Ostwestfälischer Pflastertag in Bad Oeynhausen

Pressemitteilung Firma Kögel "Ostwestfälischer Pflastertag"

Bad Oeynhausen. Steine nebeneinander in den weichen Sand drücken. Fugen füllen. Festklopfen. Fertig ist das Straßenpflaster? Nein, so einfach ist es nicht. Sollen Wege, Straßen, Zufahrten oder Plätze fachgerecht und dauerhaft befestigt werden und auch noch gut aussehen, ist eine Menge zu beachten.

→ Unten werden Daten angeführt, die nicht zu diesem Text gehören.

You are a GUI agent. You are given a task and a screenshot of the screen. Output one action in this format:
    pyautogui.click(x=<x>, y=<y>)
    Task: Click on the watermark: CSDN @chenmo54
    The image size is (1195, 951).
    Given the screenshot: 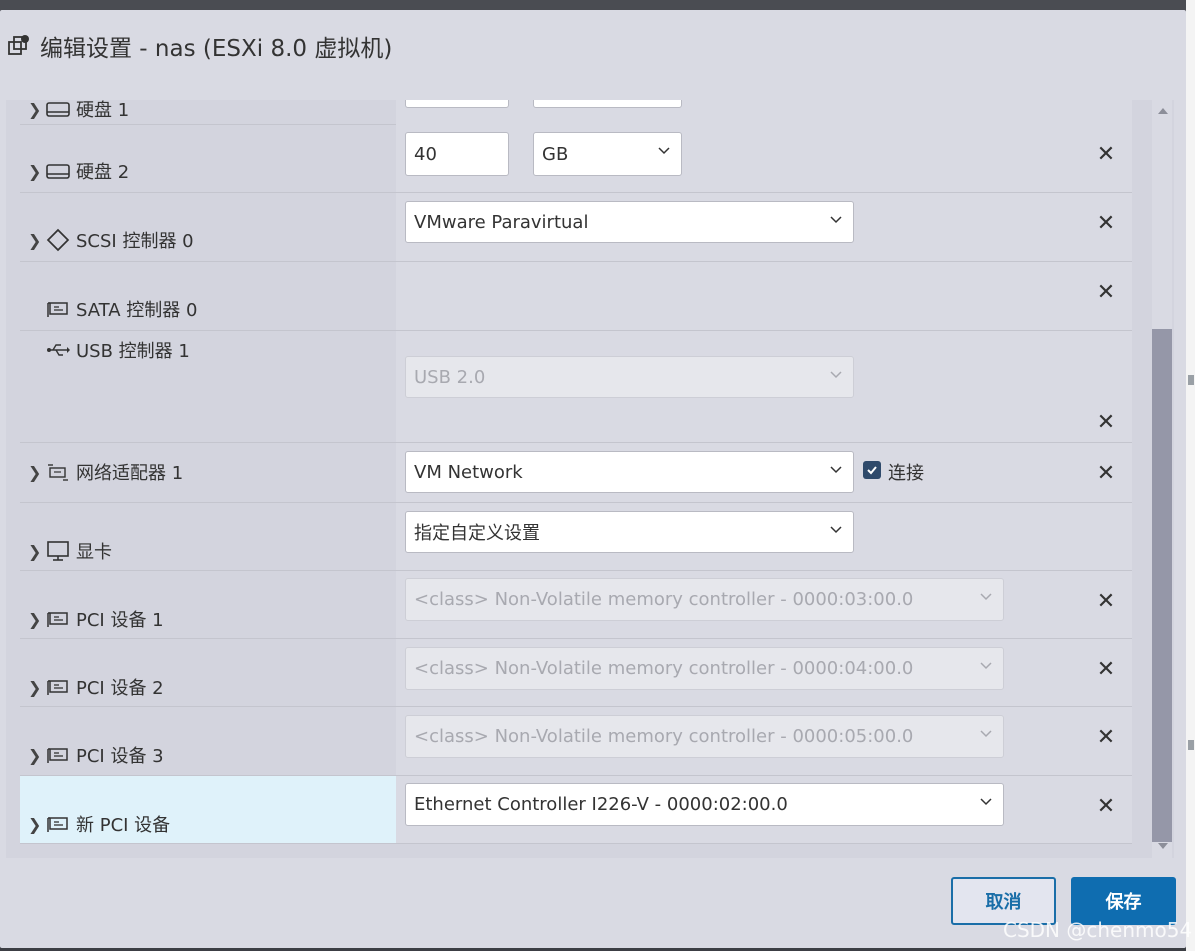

Dass es auf viele kleine Details ankommt, erfuhren die Teilnehmer der Fachtagung Pflasterbau am 21. Juni im Schloss Ovelgönne.

Bereits 2017 holte KÖGEL Projektleiter und Mitglied der Interessengemeinschaft Deutscher Pflasterer und Steinsetzer, Peter Borheck, den Pflastertag nach Bad Oeynhausen. Und auch in diesem Jahr folgten rund 60 Fachinteressierte seiner Einladung. "Es ist schön zu sehen, dass dieses Format auch hier in der Region funktioniert und die Besucherzahl, trotz Brückentag, deutlich gestiegen ist.", betont der KÖGEL Experte.

Neben dem Besuch der Wanderausstellung "Pflasterhandwerk - Zunft mit ZUKUNFT" im und um das Schloss Ovelgönne hatten die Besucher die Gelegenheit insgesamt acht Fachreferenten zu Themen, wie Wasserdurchlässigkeit bei ungebundenen Tragschichten im Bereich der Pflasterbauweise oder Ursachen für Kantenabplatzungen an Betonwaren, zu hören. "Besonders interessant war der Vortrag zum regionalen Ausbildungsstand im Straßen- und Tiefbau von Denis Vahle, Ausbilder und Dozent beim Handwerksbildungszentrum Brackwede.", hebt Borheck hervor.

Die rege Teilnahme und das sehr positive Feedback der Teilnehmer zeigt, dass es KÖGEL bereits mit der zweiten Veranstaltung gelungen ist den Ostwestfälischen Pflastertag im Norddeutschen Raum zu etablieren.

"Für uns war auch der zweite Pflastertag ein voller Erfolg, sodass wir uns bereits heute nach einem geeigneten Termin für die nächste Tagung umsehen.", resümiert Peter Borheck und freut sich auf die kommenden Veranstaltungen.